The invention presented herein can be used on all types of equipment that use fuel. Common applications include, but are not limited to, automobiles, trucks, buses, boats, motorcycles, heaters, furnaces, torches, and the like. When used in association with the flow of crude oil in a conduit, the magnetic fluid treatment device also serves to prevent the formation of paraffin and gypsum and other unwanted materials upon the conduit walls. Additional utilization of the invention is to reduce hydrocarbon emissions and increase the efficiency of internal combustion engines and other equipment that uses any type of hydrocarbon based fuel. When used in an agricultural applications, the invention, by increasing the solubility of water, and other phenomenon will enhance plant growth by increasing the amount of water and nutrients the root structure of plants are able to absorb. When used in a waste water treatment application, the invention has proven to enhance the efficiency of waste water treatment facilities by increasing the biological activity of the system. Properly designated magnetic fluid treatment units are recognized with well documented results to increase the efficiency of ion exchange water softener systems thereby reducing the amount of salt needed to regenerate these systems and consequently reducing the volume of toxic salt water brine introduced to the environment. It is further accepted that a properly designated and installed magnetic field will enhance many chemical reactions thereby reducing the amount of chemicals needed to accomplish many tasks such as using chlorine in swimming pools and spas. The application of the magnetic units may also increase the efficiency of natural gas utilization equipment. Many other applications for magnetic fluid treatment currently exist and new ones are being discovered with regularity. The key ingredient appears to be the presence of the hydrogen atom in fluids that are treated with magnetic fields, although there may be other key factors also.
The phenomenon of altering the spin of protons is likewise the reason that a magnetic field will affect the scaling effect that hard water has on conduits and other equipment using water. A similar configuration of magnets has proven to eliminate or reduce the scaling effect of hard water and the corrosive effect of acid water.

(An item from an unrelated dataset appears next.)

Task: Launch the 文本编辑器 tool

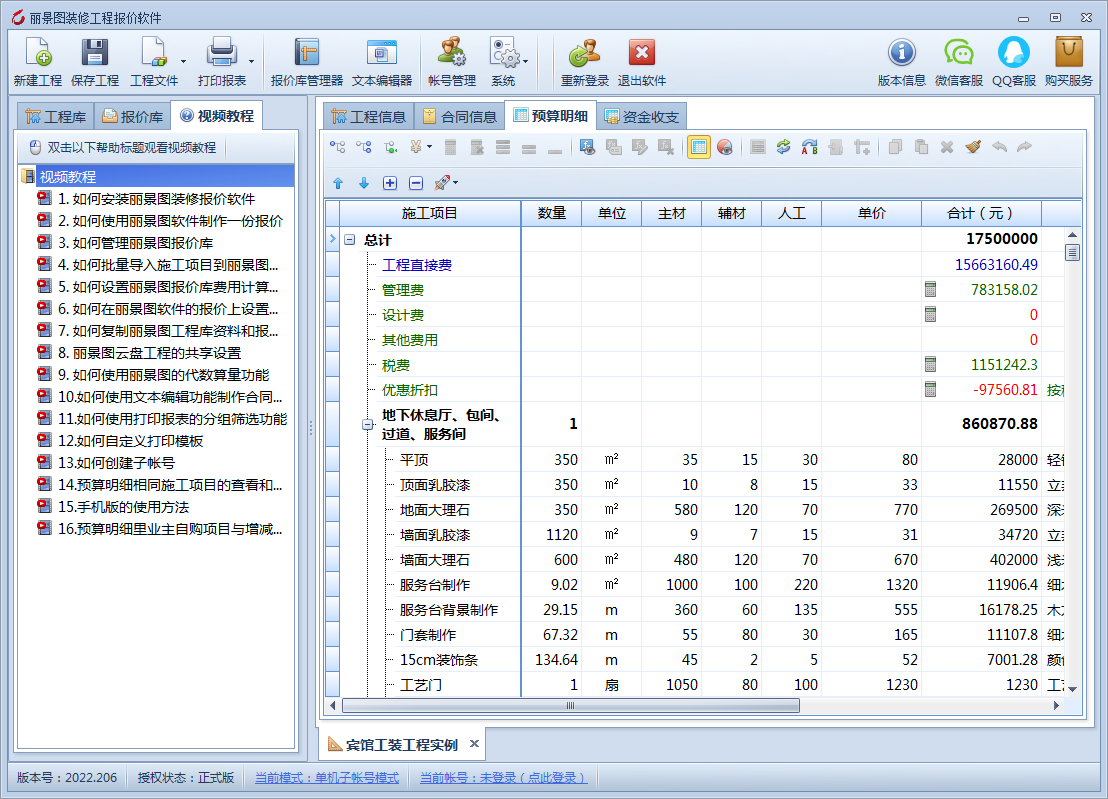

Accordingly, it has become well known to employ magnetic fluid treatment devices in fluid conduits to treat the fluid to achieve the benefits mentioned above. However, prior art magnetic fluid treatment devices are typically inefficient in generating a strong magnetic curtain in the fluid flow path and are frequently limited in the sizes of conduit they can treat. Additionally, existing designs require manufacturing techniques that result in high cost due to needing completely different components for each size of conduit. The effectiveness of the magnetic field is, of course, dependent upon the strength of the magnetic field and that strength is also known to be inversely proportional to the square of the distance from the magnetic source. The prior art has been generally ineffective in optimizing the magnetic field strength that may be obtained from a permanent magnet array, and has further been ineffective in treating large systems employing conduits of significant cross sectional diameter in which large volumes of fluid pass. The prior art has further not provided magnetic fluid treatment devices which are modularized to accommodate various fluid flow systems and to allow the magnetic treatment of the same to be tailored to a particular system. Additionally, the prior art has typically not proposed magnetic fluid treatment devices which may be either intrusive for implementation with new fluid flow systems, or non-intrusive to be easily added to existing fluid flow systems.